Guernsey issues 40 EU fishing licences amid France row

LONDON (AFP) – Guernsey on Wednesday issued fishing licences to 40 European Union (EU) boats, in the latest move over post-Brexit access rights that has seen Paris and London at loggerheads and blockades threatened.

Some 58 vessels sent applications, together with positional and catch data, of which 40 – all registered in either Brittany or Normandy – were approved, with another three to be issued later, Guernsey authorities said.

France is angry that Britain and the Channel Islands of Jersey and Guernsey have not issued some French boats licences to fish in their waters after Brexit.

Under a deal agreed by London and Brussels late last year, European fishing vessels can continue to ply United Kingdom (UK) waters if they apply for new licences and can prove they operated there in the past.

In May, as tensions over access to the self-governing British crown dependencies in the Channel boiled over, French trawlers briefly encircled Jersey’s main port.

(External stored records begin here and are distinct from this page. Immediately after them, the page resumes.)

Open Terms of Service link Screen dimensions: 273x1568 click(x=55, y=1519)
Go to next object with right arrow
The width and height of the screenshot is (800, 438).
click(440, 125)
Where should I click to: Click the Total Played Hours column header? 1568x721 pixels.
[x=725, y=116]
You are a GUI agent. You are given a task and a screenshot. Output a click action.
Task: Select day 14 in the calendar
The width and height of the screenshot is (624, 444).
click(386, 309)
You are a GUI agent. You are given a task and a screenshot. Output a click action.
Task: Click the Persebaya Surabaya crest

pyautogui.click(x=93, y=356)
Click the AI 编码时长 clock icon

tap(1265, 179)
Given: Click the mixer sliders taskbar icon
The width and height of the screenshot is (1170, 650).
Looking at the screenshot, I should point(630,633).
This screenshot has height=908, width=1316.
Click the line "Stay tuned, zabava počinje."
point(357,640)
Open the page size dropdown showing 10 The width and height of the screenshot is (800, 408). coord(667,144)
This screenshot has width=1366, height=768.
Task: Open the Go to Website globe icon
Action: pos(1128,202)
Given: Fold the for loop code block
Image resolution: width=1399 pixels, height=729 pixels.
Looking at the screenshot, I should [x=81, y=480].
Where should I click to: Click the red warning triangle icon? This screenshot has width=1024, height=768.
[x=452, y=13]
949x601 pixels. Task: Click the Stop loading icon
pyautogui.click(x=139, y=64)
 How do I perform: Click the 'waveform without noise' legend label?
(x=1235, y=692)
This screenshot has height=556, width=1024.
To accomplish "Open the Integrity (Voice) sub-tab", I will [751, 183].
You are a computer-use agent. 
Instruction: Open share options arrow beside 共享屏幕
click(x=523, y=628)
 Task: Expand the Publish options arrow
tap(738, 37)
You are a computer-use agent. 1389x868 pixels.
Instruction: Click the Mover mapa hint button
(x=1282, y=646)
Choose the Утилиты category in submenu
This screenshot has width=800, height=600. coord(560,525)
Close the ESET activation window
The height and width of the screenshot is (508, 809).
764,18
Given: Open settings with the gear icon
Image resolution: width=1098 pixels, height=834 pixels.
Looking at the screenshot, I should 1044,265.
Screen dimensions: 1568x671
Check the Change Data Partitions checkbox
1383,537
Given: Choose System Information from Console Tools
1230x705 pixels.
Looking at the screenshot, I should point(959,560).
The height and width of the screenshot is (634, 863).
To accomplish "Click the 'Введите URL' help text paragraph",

Guernsey’s authorities had so far renewed licences on an interim, month-to-month, basis as it considered the applications.

Some 58 vessels sent applications, together with positional and catch data, of which 40 were approved, with another three to be issued later, Guernsey authorities said. PHOTO: AFP

The licences announced on Wednesday will enable 40 vessels to continue to fish in Guernsey waters from February 2022.

Licences for a further three vessels will be issued in “due course”, officials said.

The other vessels on the interim list will be able to fish until January 31, 2022. After that, they will no longer be allowed, unless they can provide evidence that they historically fished in the waters.

“We have reached a significant milestone in our licensing roadmap announced back in September,” said Guernsey official Jonathan Le Tocq. France’s fisheries minister, Annick Girardin, said the granting of the licences was “excellent news for our fishermen”.

Progress had been made with Guernsey, she added, but said “the fight is not over: 111 licences are still outstanding”, mostly from Jersey and London.

The EU has given Britain until December 10 to resolve the issue.